Recorded data
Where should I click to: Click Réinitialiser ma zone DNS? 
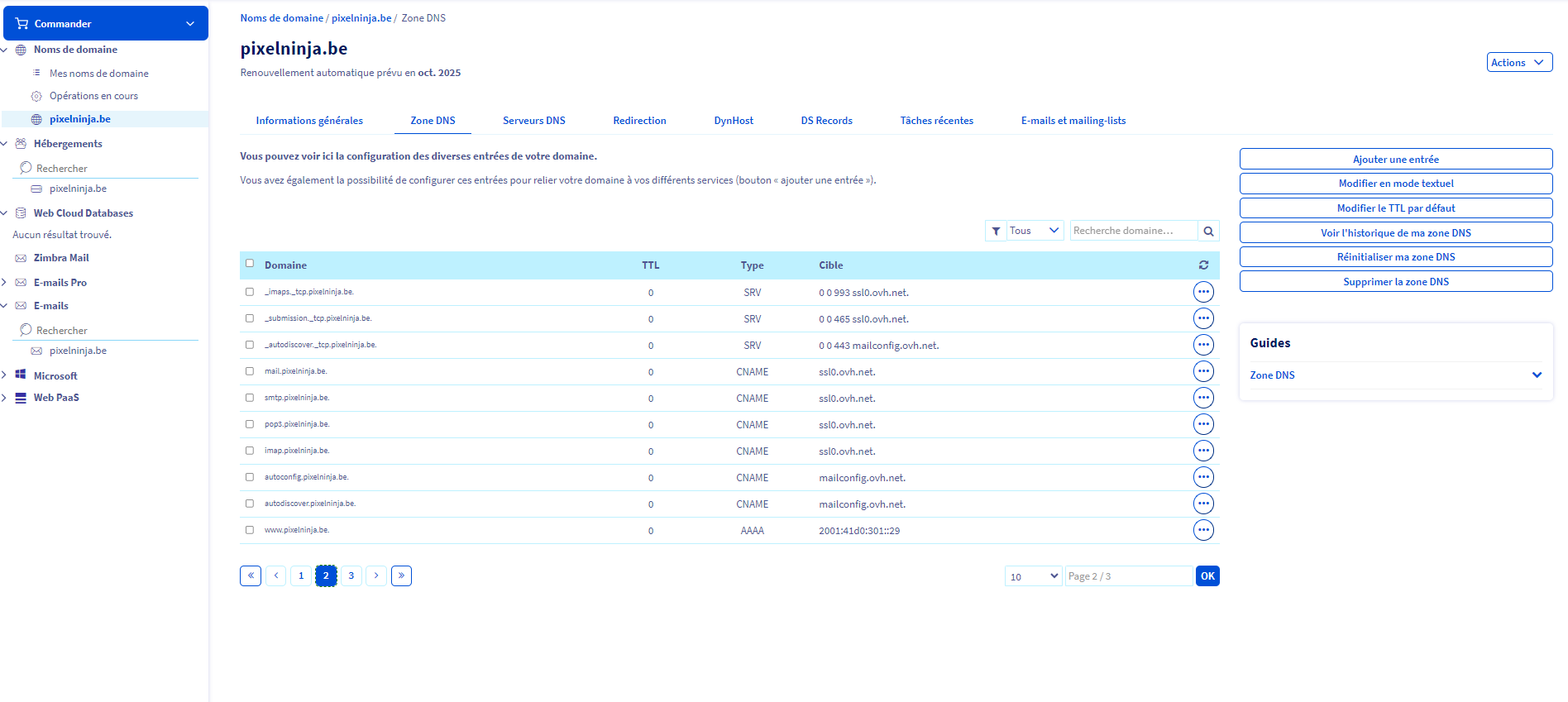[x=1395, y=257]
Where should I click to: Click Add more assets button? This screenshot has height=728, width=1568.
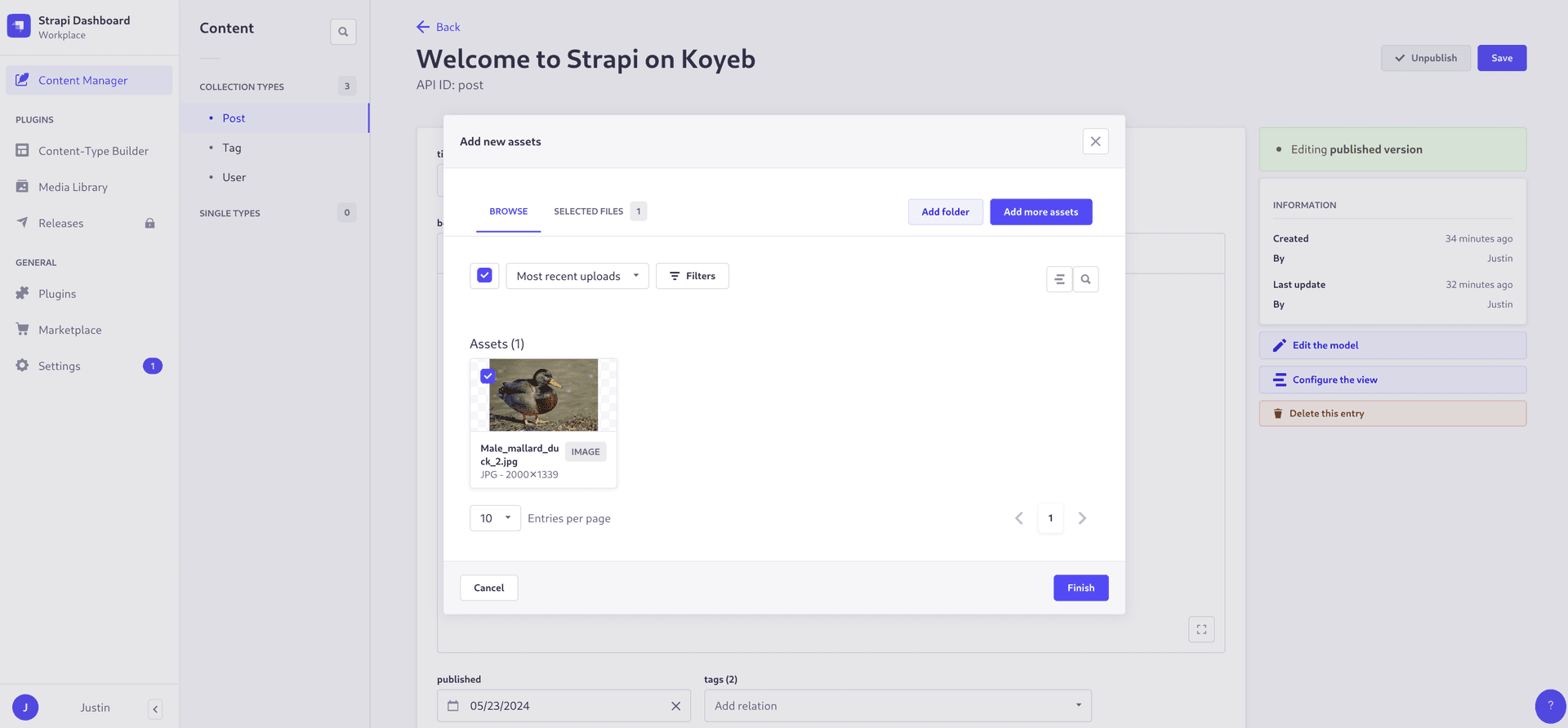click(1040, 212)
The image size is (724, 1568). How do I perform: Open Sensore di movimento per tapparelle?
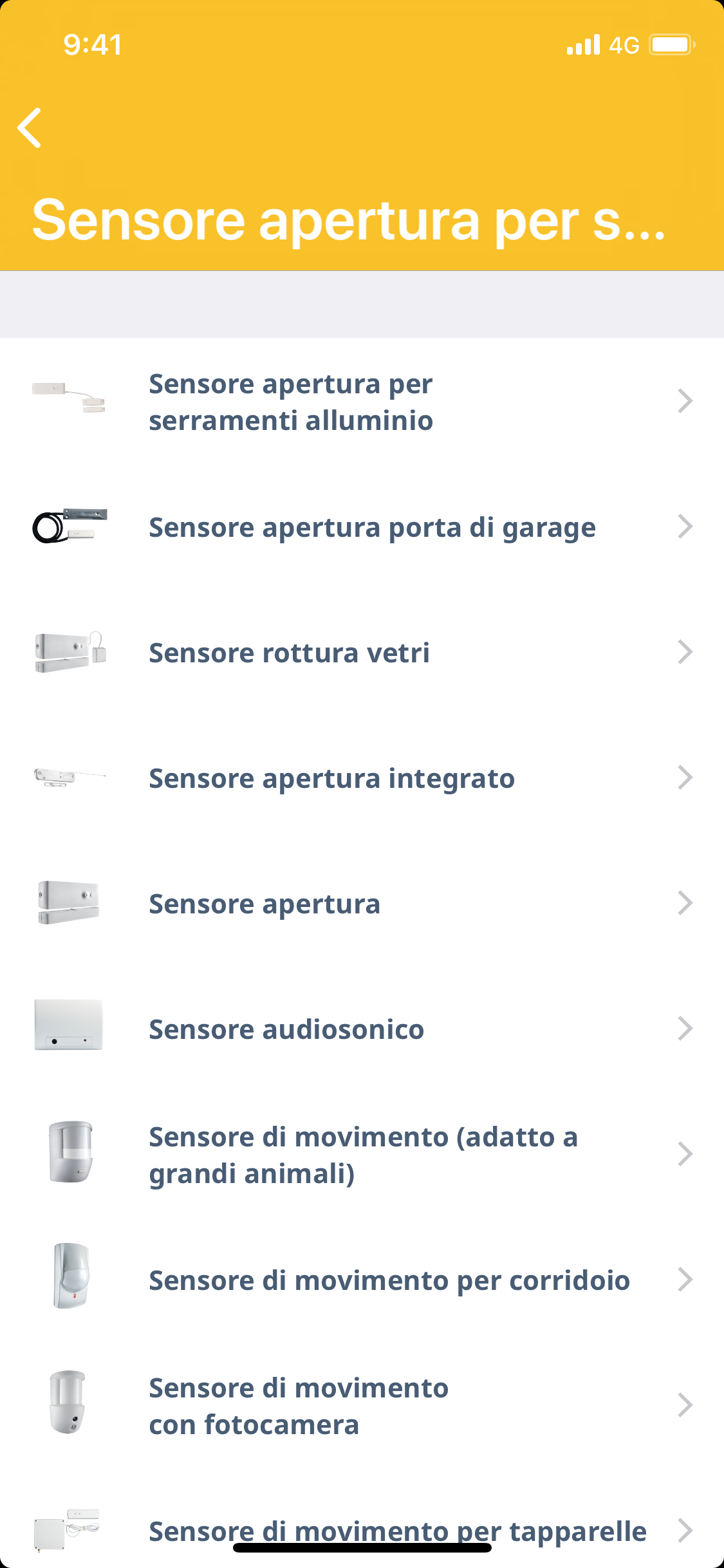[397, 1531]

__Instructions for the task__:
Pictures aside, reproduce every record exactly as it stands.

__Solution below__:
Where should I click to: Click Réinitialiser ma zone DNS? 
[x=1395, y=257]
Where should I click to: Click Add more assets button? This screenshot has height=728, width=1568.
click(1040, 212)
The image size is (724, 1568). How do I perform: Open Sensore di movimento per tapparelle?
[397, 1531]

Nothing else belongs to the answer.